Bye bye Gluas-keen, hello bendy buses

I don’t know about you but I’m still in shock over the fact that Galway is not going to get its Gluas, the light rail network which we were all sure was going to be built and be up and running by Christmas. None of us ever screamed ‘pipe dream’ at the time it was mooted, out of good manners and the way we were brought up, but ya have to say that the viability of such a system was never really a runner. Anyway, we in the media are never ones to really laugh out loud at these ideas at first hand anyway because give us an artist’s impression showing shiny happy people in a new building or train and we’re eating out of the developers’ hands.

Excuse the cynicism (it comes with the job ), but let’s be realistic here, Galway was never really in the running to have the guts of a billion euro spent on it just so that the relatively low number of commuters could make their way in and out of town with the few bags of shopping. There might be nine million bicycles in Beiijing, but there just aren’t enough people in Galway city and environs to justify this service.

It’s back in the news this week because a City Council Comm-It-Teeeee were told and left stunned by all accounts on Monday that the Gluas is a non-runner, is dead in the water, well down the tracks. The shock and awe which the councillors experienced came after they were told that two things would have to happen if Gluas was to be any way viable. Immediately after swine would take to the air, the city population would probably have to double or treble and the cost of the trains have to drop by the same amount. If those two things happened, then we’re probably looking at having it up and running by Christmas again.

In fact, one wonders why people even had to commission a report into the viability of such a system. In fact it is probably a bigger shock to discover that it took a year, yes a full year for the Public Transport Feasability Study to present the report. Why was that? Was the printer not working? Could they not hold the laughter in long enough? You would think that a question such as “Is a billion euro train system for Galway city a runner.” should only need the amount of time it takes to say “arragh, let me see. No”. The train would have cost €700 million while the bendy buses will cost just a quarter of that. These are the buses with the rubber middle that allows them to turn corners sharpish.

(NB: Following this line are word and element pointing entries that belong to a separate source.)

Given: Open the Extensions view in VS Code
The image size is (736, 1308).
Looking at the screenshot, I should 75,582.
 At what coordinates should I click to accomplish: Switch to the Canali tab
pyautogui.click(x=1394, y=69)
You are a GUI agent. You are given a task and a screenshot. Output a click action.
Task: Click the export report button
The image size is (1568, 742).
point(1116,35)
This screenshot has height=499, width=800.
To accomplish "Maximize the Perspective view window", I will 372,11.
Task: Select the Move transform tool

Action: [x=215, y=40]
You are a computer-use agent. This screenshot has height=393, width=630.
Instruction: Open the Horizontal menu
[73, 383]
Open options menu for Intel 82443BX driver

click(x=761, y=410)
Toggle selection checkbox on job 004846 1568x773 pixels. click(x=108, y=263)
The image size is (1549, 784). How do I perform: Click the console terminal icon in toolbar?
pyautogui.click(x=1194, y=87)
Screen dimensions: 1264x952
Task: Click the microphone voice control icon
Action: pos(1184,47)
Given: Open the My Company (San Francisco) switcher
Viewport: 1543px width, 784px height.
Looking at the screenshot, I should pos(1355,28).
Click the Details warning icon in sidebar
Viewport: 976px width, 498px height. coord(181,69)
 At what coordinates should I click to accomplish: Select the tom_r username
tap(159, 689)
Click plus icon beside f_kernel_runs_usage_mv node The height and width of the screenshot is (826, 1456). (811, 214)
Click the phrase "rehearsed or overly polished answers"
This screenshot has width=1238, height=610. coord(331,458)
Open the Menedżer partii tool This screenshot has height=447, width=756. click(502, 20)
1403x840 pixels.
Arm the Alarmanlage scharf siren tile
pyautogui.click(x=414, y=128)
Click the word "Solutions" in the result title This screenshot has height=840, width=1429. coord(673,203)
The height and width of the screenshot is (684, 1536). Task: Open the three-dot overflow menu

So we’re going to get bendy buses which will snake their ways around the streets of the city, effectively servicing two streets at a time. Bendy buses where ya could be messing down the back and the driver wouldn’t see ya. You could get on in the Square with your can of spray paint, sit at the back and as the bus goes around Moon’s corner, you could spray “John Terry is a w...: and be back in your seat by the time the bus straightens up again and heads down Eglinton Street.

Now, isn’t that much more fun than being on a Gluas.